Chapter 20 of Title 10 authorizes US Armed Forces to provide humanitarian assistance under the proscription of the Secretary of Defense if it promotes the security interests of both the US and the nation in which operations are being conducted and the “specific operational readiness skills” of those participating in the activities.  Several caveats prevent US Armed Forces from providing assistance if it duplicates efforts by other agents of the US Government, the recipients are engaged in military or paramilitary operations, the Secretary of State has not sanctioned the assistance, or the resources have not been explicitly designated for such use.

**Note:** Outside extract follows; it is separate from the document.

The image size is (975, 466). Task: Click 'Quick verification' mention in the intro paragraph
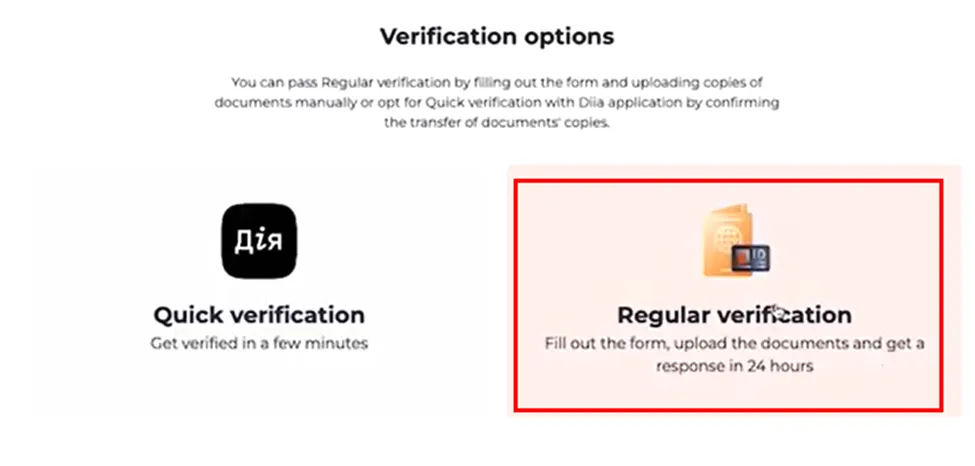(474, 103)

While the U.S.C. is explicit in regards to the provision of humanitarian assistance under Title 10, the intersection of US military operations and humanitarian assistance – the “militarization of aid” – is growing as a contentious issue in dialogues concerning security and development operations around the world.

The definition of humanitarian assistance is broad, ranging from medical care to the construction of transportation systems, and includes several specific activities such as clearing landmines or providing emergency transportation of persons and supplies.  Such assistance can be and historically has been provided independent of military force.  More recently, however, US military actors have sought partnerships with their humanitarian counterparts due to the latter’s skills in effectively administering humanitarian assistance and in order to provide security.  While a secure environment is preferred, it is not requisite for humanitarian organizations to gain access and conduct operations: Doctors Without Borders operated continuously in Afghanistan from the nation’s occupation by Russia in the 1980’s through Taliban rule.

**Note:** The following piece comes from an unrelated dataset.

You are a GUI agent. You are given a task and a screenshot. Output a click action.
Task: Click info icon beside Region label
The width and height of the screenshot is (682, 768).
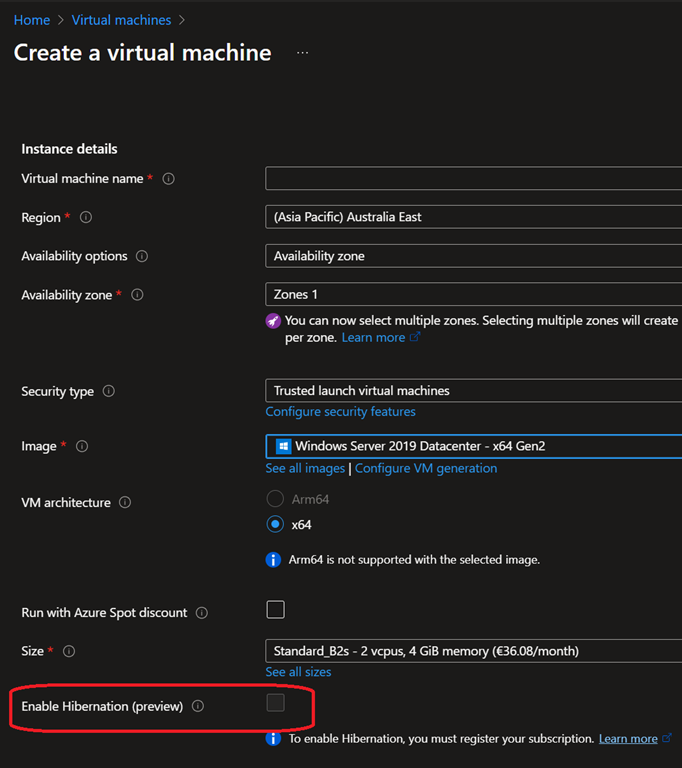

The debate on the militarization of aid is polarized between two competing arguments.  The ongoing dialogue addresses concerns specifically arising from situations in which a foreign military force, such as the US, administers aid to local populations, such as in Afghanistan.

Claim 1: Military assistance is a necessary component of humanitarian assistance in areas lacking the security, infrastructure, and resources requisite for effective aid administration.

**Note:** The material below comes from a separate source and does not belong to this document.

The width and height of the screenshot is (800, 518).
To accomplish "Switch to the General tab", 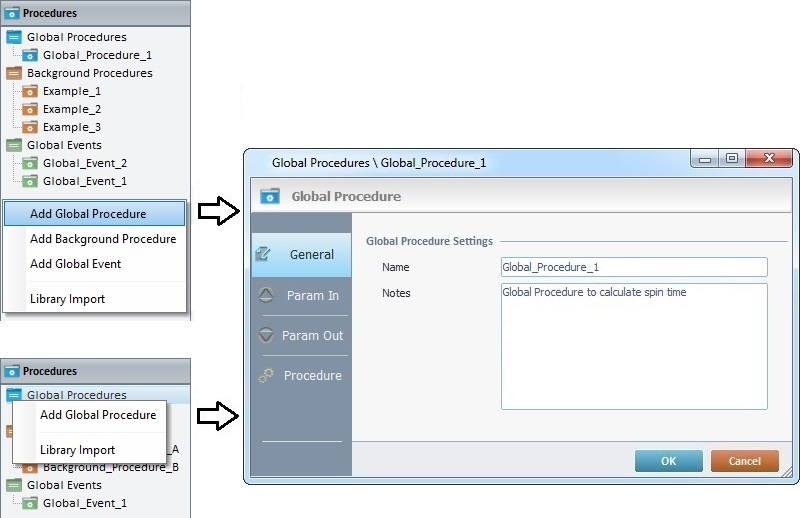I will click(302, 255).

Military forces excel in emergency contingency planning and resource allocation.  These abilities are critical assets to humanitarian operations as disasters tend develop suddenly in unpredictable threat environments.  As military involvement in humanitarian operations increases, the US is working to establish even more prescient approaches to these efforts. In combat zones and areas of armed conflict, military involvement will always be required, predicated on the existing security environments and available resources.

Claim 2: Military involvement in the administration of humanitarian assistance politicizes the aid agenda, decreases aid effectiveness, and adversely impacts perceptions of the intent behind the aid.

Foreign military operations are driven by governmental strategy, which may or may not align with the humanitarian needs of a given population.  The humanitarian aid agenda is needs-based, apolitical, and neutral in its operations. This neutrality is jeopardized by subjecting humanitarian operations to military administration, which is inherently political in structure and function.

Secondly, the military lacks the soft skills, cultural familiarity, and established footholds necessary to work effectively in humanitarian assistance.  Without the ability to engage in person-to-person (as opposed to a military-civilian) relationships, armed forces are unable to establish the local trust and ownership required to effectively administer humanitarian assistance without compromising perceptions.  Finally, in combat zones or hostile areas, a particular security challenge arises in which aid workers themselves may become targets of violence due to their association with military elements.

Both sides of the aid militarization argument have legitimate and well-founded claims.  While Chapter 20 defines the US Armed Forces’ role in humanitarian operations, its tenets frequently become obscured in environments where humanitarian assistance is required.  Though part of this problem may be attributed to the differences in target environments, it also results from confusion over the explicit role of US Armed Forces in reconstruction and humanitarian efforts.   Understanding Title 10 and the debate on the militarization of aid is fundamental to the US’ ability to develop an approach that blends the planning and logistics abilities of its Armed Forces with the soft skills and knowledge of aid workers.